When a rubber-band is stretched by a distance x, it exerts a restoring force of magnitude $$F = ax + bx^2$$ where a and b are constants. The work done in stretching the unstretched rubber-band by L is:

We begin by recalling the basic definition of mechanical work. The work $$W$$ done in stretching (or compressing) a body from an initial extension $$x = 0$$ to a final extension $$x = L$$ against a variable restoring force $$F(x)$$ is given by the line integral

$$ W \;=\; \int_{0}^{L} F(x)\,dx . $$

In the present problem the magnitude of the restoring force supplied by the rubber-band is described by the expression

$$ F(x) \;=\; a\,x + b\,x^{2}, $$

where $$a$$ and $$b$$ are constants. Substituting this force function into the integral for work, we get

$$ W = \int_{0}^{L} \left(a\,x + b\,x^{2}\right) dx. $$

Now we evaluate the integral term by term. First, for the linear term $$a\,x$$ we have

$$ \int a\,x \;dx = a \int x \;dx = a \left(\frac{x^{2}}{2}\right) = \frac{a x^{2}}{2}. $$

Second, for the quadratic term $$b\,x^{2}$$ we have

$$ \int b\,x^{2} \;dx = b \int x^{2} \;dx = b \left(\frac{x^{3}}{3}\right) = \frac{b x^{3}}{3}. $$

Combining these two antiderivatives, the total work integral becomes

$$ W = \left[\,\frac{a x^{2}}{2} + \frac{b x^{3}}{3}\,\right]_{0}^{L}. $$

We now apply the limits.
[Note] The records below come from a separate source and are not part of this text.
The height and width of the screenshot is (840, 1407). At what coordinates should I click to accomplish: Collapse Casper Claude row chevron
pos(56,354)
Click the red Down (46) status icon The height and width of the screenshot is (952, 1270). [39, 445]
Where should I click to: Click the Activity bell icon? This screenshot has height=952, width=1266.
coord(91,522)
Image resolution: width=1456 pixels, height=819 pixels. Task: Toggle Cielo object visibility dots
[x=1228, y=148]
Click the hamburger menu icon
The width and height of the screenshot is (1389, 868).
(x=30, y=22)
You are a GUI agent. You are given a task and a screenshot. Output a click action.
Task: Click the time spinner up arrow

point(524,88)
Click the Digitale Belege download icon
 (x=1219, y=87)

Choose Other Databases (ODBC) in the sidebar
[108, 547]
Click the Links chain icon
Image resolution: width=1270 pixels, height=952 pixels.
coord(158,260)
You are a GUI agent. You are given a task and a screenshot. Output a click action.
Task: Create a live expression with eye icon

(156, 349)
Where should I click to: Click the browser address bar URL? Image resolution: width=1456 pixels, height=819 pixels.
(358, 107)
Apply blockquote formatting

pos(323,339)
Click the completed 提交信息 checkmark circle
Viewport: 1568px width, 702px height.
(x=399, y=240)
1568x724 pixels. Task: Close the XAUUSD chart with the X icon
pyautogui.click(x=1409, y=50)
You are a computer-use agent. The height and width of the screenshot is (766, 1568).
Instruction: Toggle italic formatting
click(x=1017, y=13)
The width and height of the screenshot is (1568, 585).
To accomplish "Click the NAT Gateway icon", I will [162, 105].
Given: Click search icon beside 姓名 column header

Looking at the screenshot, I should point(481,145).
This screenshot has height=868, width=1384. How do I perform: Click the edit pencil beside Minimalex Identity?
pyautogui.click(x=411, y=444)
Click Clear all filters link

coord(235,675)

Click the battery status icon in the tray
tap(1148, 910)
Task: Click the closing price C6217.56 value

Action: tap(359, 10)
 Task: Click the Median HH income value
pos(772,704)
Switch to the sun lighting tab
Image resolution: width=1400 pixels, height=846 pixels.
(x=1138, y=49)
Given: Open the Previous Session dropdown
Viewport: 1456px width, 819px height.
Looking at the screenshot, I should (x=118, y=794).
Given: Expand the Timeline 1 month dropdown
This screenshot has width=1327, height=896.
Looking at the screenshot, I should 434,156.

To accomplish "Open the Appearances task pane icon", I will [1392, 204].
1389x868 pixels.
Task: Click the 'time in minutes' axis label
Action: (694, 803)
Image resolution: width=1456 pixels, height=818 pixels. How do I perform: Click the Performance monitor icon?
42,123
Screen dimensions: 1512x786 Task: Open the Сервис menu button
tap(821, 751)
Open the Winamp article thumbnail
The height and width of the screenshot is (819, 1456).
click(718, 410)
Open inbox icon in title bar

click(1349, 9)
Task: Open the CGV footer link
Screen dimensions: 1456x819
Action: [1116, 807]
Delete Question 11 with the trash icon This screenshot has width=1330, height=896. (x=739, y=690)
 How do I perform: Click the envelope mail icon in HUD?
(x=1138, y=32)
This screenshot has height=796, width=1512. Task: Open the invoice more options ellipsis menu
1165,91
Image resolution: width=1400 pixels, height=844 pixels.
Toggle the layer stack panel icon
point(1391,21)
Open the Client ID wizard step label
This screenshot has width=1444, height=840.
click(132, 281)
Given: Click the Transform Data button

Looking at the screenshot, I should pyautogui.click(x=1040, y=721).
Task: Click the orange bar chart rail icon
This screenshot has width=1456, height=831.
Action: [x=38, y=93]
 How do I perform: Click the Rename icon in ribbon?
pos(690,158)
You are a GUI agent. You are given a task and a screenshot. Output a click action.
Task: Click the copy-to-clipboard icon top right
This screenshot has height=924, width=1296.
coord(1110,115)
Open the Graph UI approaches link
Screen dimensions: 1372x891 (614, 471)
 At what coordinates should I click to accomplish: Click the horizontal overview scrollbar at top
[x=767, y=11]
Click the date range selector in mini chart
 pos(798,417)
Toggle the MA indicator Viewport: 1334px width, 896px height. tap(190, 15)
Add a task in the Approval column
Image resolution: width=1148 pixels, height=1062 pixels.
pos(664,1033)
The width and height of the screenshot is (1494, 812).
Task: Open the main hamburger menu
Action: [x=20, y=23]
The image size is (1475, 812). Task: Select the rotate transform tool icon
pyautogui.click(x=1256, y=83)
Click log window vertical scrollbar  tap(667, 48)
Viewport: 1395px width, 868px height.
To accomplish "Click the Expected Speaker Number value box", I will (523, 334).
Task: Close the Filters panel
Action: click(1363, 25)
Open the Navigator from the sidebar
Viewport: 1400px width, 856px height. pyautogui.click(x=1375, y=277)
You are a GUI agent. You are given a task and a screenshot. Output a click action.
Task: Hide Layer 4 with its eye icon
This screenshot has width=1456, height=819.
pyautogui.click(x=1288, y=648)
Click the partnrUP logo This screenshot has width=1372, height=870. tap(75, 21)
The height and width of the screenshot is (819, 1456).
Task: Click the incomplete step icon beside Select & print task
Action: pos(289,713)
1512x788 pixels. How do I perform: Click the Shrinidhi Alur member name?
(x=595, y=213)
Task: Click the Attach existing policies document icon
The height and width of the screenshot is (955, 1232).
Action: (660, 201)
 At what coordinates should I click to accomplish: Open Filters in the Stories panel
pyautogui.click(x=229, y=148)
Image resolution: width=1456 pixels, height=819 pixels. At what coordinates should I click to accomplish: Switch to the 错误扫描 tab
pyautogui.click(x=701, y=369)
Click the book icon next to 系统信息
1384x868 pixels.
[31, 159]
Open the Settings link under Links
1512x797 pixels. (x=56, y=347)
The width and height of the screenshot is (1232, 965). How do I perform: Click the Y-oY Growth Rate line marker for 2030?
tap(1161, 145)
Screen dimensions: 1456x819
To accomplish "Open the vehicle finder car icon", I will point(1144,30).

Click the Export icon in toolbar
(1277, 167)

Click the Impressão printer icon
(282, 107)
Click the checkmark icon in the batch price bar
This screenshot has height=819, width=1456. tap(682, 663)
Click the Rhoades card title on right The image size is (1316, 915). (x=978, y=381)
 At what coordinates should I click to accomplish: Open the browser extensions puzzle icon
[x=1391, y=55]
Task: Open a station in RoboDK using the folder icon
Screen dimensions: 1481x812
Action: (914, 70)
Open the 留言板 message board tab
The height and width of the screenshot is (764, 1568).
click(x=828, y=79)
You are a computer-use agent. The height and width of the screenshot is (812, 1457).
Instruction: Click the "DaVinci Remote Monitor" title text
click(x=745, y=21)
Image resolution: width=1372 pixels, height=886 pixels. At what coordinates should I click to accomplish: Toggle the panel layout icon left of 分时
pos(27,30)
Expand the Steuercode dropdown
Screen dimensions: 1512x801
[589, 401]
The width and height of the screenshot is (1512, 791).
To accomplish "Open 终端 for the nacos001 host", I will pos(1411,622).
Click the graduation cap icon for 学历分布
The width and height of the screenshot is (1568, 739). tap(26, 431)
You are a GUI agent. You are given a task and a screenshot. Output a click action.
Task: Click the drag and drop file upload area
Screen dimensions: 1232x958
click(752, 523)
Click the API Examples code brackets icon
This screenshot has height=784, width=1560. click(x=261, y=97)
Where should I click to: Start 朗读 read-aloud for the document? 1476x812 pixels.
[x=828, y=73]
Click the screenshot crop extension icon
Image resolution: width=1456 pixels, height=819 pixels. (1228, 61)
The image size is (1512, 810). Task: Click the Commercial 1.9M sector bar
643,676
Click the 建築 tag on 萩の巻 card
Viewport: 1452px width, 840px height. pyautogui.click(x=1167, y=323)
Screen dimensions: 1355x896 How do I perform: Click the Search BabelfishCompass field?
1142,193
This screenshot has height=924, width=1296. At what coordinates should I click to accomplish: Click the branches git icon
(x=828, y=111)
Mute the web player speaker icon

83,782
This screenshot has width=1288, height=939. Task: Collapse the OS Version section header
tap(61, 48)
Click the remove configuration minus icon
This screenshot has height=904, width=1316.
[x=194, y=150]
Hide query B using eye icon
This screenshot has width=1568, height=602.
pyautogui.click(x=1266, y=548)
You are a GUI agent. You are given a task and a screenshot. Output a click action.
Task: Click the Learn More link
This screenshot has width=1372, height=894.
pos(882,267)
At the upper limit $$x = L$$ the expression is $$\dfrac{a L^{2}}{2} + \dfrac{b L^{3}}{3}$$, and at the lower limit $$x = 0$$ the expression is clearly zero. Therefore,

$$ W = \left(\frac{a L^{2}}{2} + \frac{b L^{3}}{3}\right) - 0 = \frac{a L^{2}}{2} + \frac{b L^{3}}{3}. $$

This result matches Option C in the given list.

Hence, the correct answer is Option C.